Die ehemalige Bundesfamilienministerin Rita Süßmuth überreicht Thomas Gottschalk den Preis in der Kategorie 'besondere Ehrung' für sein Lebenswerk / copyright: Roberto Pfeil / dapd
Die ehemalige Bundesfamilienministerin Rita Süßmuth überreicht Thomas Gottschalk den Preis in der Kategorie ‘besondere Ehrung’ für sein Lebenswerk
copyright: Roberto Pfeil / dapd

Es war ein Abend, ganz wie er Thomas Gottschalk gebührt. Am Ende der 47. Grimme-Preisverleihung am Freitagabend in Marl hatte Moderator Willi Weitzel die Gala nicht nur – wie sonst eher bei “Wetten, dass…?” üblich – um fast eine Stunde überzogen. Nach knapp drei Stunden gab es schließlich auch stehende Ovationen für den TV-Entertainer Gottschalk – und mit einem Mal war wieder Stimmung im Stadttheater.

“Wir sind die einzigen Clowns hier”, sagte Gottschalk an seinen Kollegen Kurt Krömer gewandt und funktionierte den Mann im blauen, groß-karierten Anzug kurzerhand zum Rednerpult um. Da war der Grimme-Preis für Krömer, der erste an diesem Abend, schon fast wieder vergessen.

Gottschalk, dagegen eher schlicht in Grau, nutzte dennoch die Gunst der Stunde und richtete ein paar ernste, aber launig vorgetragene Worte an das Publikum. So brach der Entertainer, der an diesem Abend seinen ersten Grimme-Preis gleich für sein Lebenswerk bekam, eine Lanze für das öffentlich-rechtliche Fernsehen. Das nämlich habe keine Zukunft mehr, “wenn die Quotenabrechnung nur noch in Zielgruppen gemacht wird”, sagte Gottschalk. Und so riet er auch jungen Kollegen, nicht immer an das zu glauben, “was über euch geschrieben wird. Denn die einzige Instanz, der ihr verpflichtet seid, ist das Publikum”, sagte Gottschalk.

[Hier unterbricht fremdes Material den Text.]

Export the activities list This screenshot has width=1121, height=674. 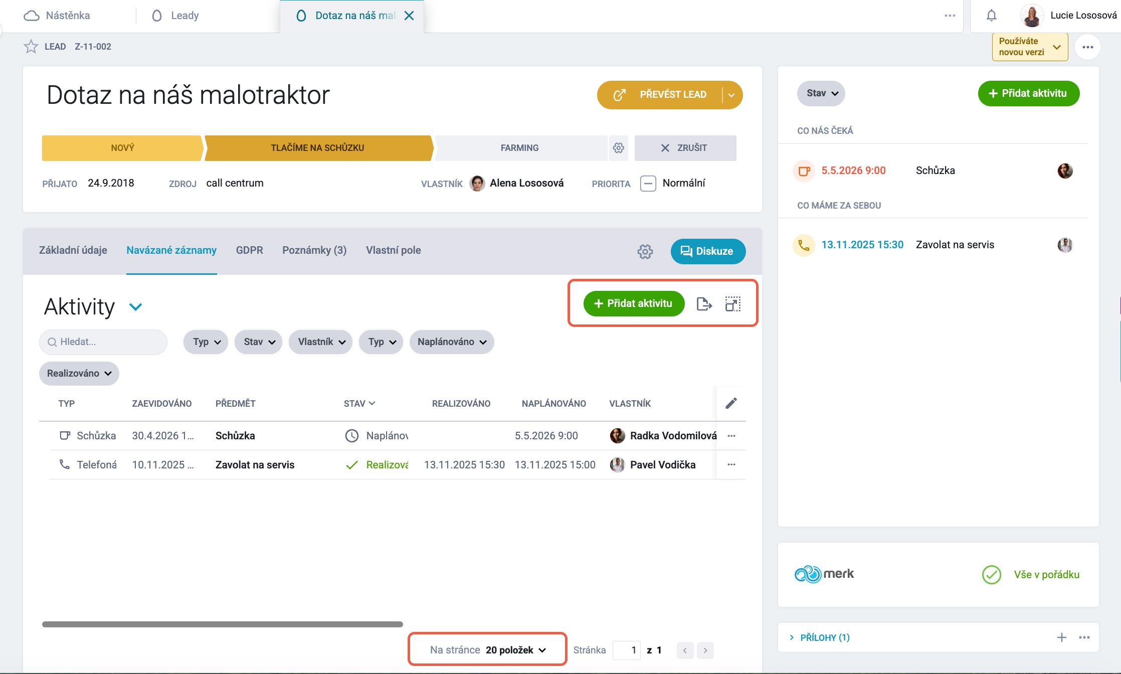704,304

Und das Publikum applaudierte im Theater der Stadt Marl – wie zuvor schon dem Regisseur Dominik Graf. Auch der Filmemacher, der für seine Serie “Im Angesicht des Verbrechens” (WDR/arte) bereits zum neunten Mal mit dem renommierten Fernsehpreis ausgezeichnet wurde, machte sich an diesem Abend stark für “gute Filme, komplexe Figuren und nachhaltiges Erzählen” ungeachtet des Quotendrucks und des Kommerzes.

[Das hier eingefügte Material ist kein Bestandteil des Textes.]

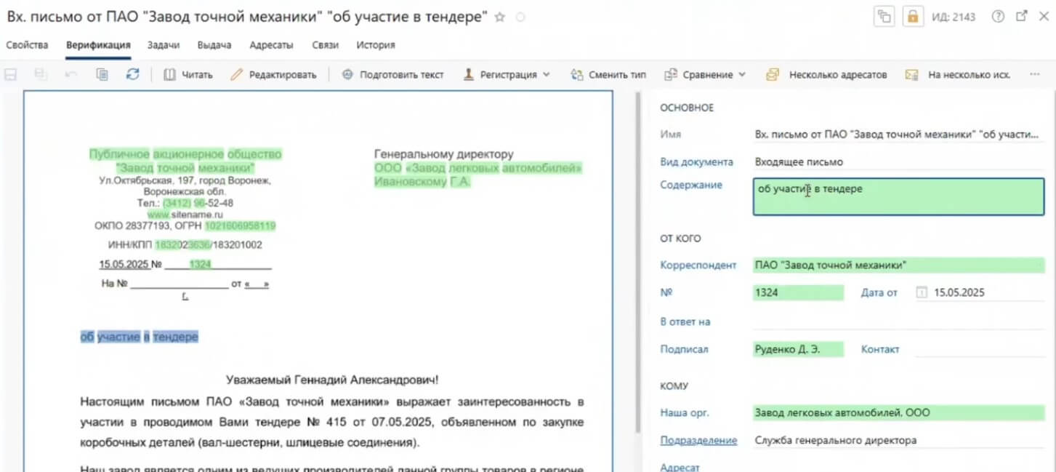Follow the Подразделение link

click(698, 441)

Ein bisschen Glanz und Glamour

Doch die Grimme-Preisverleihung ist nicht nur Medienkritik, sie verleiht der kleinen Stadt Marl am Rande des Ruhrgebiets auch einmal im Jahr ein bisschen Glanz und Glamour. Und so hatten sich auch am Freitag bereits am Nachmittag wieder mehrere Hundert Schaulustige vor dem Rathaus und dem Theater versammelt, um die Ankunft der Fernsehprominenz hautnah mitzuerleben.

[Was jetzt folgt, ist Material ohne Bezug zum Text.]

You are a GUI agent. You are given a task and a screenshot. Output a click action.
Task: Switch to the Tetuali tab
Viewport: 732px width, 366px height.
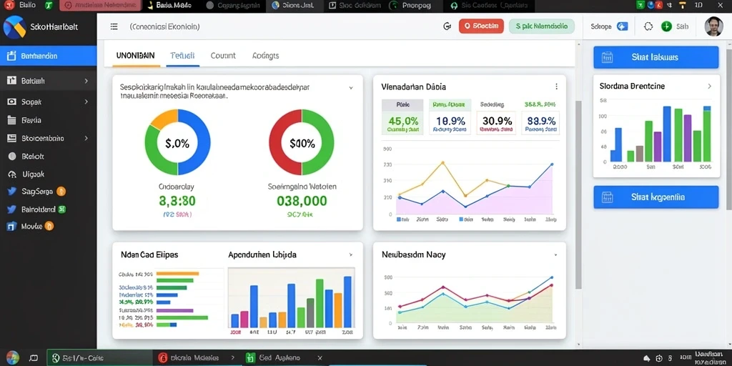(x=182, y=56)
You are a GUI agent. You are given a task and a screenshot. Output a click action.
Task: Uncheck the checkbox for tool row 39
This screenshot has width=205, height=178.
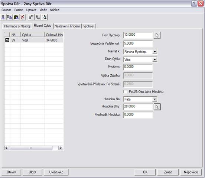click(x=7, y=40)
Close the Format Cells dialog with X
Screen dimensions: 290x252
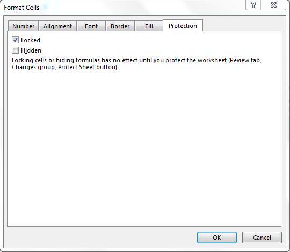(273, 5)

Sie wurden nicht enttäuscht. Schauspielerin Marie Bäumer (“Im Angesicht des Verbrechens”) passierte den roten Teppich ganz in Schwarz und mit Absätzen so hoch wie Stelzen. Aber auch ihre Kollegen Nina Kunzendorf (“In aller Stille”), Miroslav Nemec und Udo Wachtveitl (“Tatort”) sowie zahlreiche Landespolitiker und Medienschaffende waren am Freitag nach Marl gekommen.

Und natürlich Thomas Gottschalk – sowie die vielen anderen Preisträger, die unerkannt ins Theater kamen und später auf der Bühne für die bewegenden Momente in einer doch eher glanzlosen Preisverleihung sorgten. Menschen wie Ali Samadi Ahadi. Der Regisseur, ausgezeichnet für seine Dokumentation «Iran Elections 2009», widmete seinen Preis einer iranischen Kollegin, die in ihrem Heimatland mit Berufsverbot belegt wurde, weil sie über die Hinrichtung von Kindern berichtet habe.

“Man kann alles schaffen, wenn man sich lieb hat”

Dagegen beinahe verschüchtert präsentierte sich die Schauspielerin Michelle Barthel (“Keine Angst”). Sichtlich ergriffen über die Auszeichnung für ihre Rolle als 14-jährige Becky aus einfachsten Verhältnissen, die sich das erste Mal verliebt, rührte sie das Publikum. Denn vor allem eines habe sie während der Dreharbeiten gelernt, sagte die Nachwuchsschauspielerin, dabei den Grimme-Preis fest in der Hand drückend: “Man kann alles schaffen, wenn man es zusammen macht – und wenn man sich lieb hat.”